* BEGIN *

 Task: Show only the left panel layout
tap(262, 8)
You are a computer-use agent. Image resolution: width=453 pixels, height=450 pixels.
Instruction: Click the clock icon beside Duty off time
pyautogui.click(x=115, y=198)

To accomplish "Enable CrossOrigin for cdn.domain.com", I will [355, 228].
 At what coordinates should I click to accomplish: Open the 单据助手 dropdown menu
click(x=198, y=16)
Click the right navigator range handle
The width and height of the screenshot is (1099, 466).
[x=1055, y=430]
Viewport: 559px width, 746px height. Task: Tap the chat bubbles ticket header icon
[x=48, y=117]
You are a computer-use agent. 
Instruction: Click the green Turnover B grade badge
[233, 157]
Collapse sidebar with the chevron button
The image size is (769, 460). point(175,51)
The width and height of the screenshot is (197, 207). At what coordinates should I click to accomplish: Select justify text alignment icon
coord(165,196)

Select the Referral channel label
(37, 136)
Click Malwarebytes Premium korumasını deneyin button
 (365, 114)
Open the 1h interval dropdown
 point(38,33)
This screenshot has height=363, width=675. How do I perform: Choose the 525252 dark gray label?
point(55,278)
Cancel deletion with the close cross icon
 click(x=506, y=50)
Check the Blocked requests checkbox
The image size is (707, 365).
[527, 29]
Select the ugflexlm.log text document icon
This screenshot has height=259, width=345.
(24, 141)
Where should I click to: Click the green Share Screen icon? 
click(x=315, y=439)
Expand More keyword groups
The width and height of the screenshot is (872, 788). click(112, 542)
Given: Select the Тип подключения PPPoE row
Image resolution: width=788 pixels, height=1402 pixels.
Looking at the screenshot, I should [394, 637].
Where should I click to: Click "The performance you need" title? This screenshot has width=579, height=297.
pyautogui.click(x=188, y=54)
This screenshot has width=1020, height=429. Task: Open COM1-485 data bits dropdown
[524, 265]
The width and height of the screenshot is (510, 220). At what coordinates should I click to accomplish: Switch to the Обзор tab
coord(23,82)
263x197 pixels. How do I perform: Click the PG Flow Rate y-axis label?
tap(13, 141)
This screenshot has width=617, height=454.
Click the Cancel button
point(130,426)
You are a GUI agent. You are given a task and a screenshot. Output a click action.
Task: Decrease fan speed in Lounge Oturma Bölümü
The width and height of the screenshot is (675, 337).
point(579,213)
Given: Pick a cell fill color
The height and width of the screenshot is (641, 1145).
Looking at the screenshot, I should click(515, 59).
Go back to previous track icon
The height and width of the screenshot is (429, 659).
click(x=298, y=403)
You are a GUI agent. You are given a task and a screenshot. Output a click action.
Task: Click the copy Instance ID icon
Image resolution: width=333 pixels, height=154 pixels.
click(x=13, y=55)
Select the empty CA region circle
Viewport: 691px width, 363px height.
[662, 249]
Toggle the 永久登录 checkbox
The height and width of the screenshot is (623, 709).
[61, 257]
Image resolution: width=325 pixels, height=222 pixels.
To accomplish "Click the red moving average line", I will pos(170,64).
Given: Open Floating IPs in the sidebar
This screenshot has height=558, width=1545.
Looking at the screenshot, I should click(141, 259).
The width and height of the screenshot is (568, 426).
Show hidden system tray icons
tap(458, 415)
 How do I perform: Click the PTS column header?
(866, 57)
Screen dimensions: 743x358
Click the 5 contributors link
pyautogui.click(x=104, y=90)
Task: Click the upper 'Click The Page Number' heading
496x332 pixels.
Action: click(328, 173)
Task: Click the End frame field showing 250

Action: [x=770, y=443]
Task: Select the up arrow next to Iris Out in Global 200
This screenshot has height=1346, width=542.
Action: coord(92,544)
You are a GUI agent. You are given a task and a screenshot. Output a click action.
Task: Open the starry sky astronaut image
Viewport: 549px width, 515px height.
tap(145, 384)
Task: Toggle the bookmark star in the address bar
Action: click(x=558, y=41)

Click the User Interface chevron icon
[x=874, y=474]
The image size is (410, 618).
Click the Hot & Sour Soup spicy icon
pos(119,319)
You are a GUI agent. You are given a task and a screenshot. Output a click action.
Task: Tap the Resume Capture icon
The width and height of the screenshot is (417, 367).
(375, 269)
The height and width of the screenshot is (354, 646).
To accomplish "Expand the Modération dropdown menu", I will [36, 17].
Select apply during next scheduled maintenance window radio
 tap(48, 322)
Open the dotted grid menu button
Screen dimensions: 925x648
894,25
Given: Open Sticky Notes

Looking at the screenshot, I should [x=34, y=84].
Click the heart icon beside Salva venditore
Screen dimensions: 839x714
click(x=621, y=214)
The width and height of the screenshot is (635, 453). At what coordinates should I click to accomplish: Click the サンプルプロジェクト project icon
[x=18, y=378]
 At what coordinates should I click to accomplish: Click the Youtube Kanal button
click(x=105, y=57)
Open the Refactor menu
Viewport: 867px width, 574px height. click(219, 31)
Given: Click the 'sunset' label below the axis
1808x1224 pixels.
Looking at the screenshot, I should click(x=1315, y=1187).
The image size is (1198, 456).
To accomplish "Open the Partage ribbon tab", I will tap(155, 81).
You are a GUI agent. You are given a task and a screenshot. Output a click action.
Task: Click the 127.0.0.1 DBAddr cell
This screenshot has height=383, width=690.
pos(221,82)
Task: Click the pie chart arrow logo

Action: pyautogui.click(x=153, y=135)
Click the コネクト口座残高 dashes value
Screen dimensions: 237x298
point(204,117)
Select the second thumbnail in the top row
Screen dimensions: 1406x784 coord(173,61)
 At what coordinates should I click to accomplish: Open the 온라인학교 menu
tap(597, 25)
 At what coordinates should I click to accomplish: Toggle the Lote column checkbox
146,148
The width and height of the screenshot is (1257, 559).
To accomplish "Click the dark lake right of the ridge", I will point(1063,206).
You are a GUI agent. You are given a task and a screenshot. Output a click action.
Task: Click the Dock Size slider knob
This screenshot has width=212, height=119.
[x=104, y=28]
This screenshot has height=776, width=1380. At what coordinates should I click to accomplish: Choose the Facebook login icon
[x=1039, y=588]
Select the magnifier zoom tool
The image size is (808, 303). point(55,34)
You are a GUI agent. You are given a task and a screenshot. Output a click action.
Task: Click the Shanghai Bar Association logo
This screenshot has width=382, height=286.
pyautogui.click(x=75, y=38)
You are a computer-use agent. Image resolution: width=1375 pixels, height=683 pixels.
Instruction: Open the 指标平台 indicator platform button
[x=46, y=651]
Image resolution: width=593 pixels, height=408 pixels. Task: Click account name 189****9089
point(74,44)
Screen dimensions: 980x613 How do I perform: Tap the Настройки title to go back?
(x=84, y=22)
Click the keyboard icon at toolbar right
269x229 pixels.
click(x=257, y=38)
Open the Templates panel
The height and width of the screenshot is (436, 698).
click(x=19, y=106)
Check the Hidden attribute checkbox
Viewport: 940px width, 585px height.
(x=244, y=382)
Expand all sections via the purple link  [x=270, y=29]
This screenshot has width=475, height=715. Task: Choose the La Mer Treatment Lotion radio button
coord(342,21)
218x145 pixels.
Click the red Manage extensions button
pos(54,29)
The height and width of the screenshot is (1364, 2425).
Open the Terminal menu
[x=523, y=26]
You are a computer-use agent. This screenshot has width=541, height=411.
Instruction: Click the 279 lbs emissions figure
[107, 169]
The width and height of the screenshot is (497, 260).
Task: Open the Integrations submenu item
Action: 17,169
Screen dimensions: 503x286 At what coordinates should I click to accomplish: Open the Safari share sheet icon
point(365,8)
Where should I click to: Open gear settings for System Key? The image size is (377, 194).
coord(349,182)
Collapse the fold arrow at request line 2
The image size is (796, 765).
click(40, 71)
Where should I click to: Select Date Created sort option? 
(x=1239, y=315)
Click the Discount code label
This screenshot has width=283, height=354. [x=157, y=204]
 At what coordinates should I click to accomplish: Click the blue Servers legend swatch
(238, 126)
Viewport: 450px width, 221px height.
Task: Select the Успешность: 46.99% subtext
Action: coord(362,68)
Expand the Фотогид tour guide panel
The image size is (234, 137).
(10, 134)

* END *

WHAT IS REQUIRED: Return everything from the first of the lines above down to the line containing "The image size is (769, 460). point(175,51)", both ends included, with each line reproduced word for word.

THE REPLY:
 Task: Show only the left panel layout
tap(262, 8)
You are a computer-use agent. Image resolution: width=453 pixels, height=450 pixels.
Instruction: Click the clock icon beside Duty off time
pyautogui.click(x=115, y=198)

To accomplish "Enable CrossOrigin for cdn.domain.com", I will [355, 228].
 At what coordinates should I click to accomplish: Open the 单据助手 dropdown menu
click(x=198, y=16)
Click the right navigator range handle
The width and height of the screenshot is (1099, 466).
[x=1055, y=430]
Viewport: 559px width, 746px height. Task: Tap the chat bubbles ticket header icon
[x=48, y=117]
You are a computer-use agent. 
Instruction: Click the green Turnover B grade badge
[233, 157]
Collapse sidebar with the chevron button
The image size is (769, 460). point(175,51)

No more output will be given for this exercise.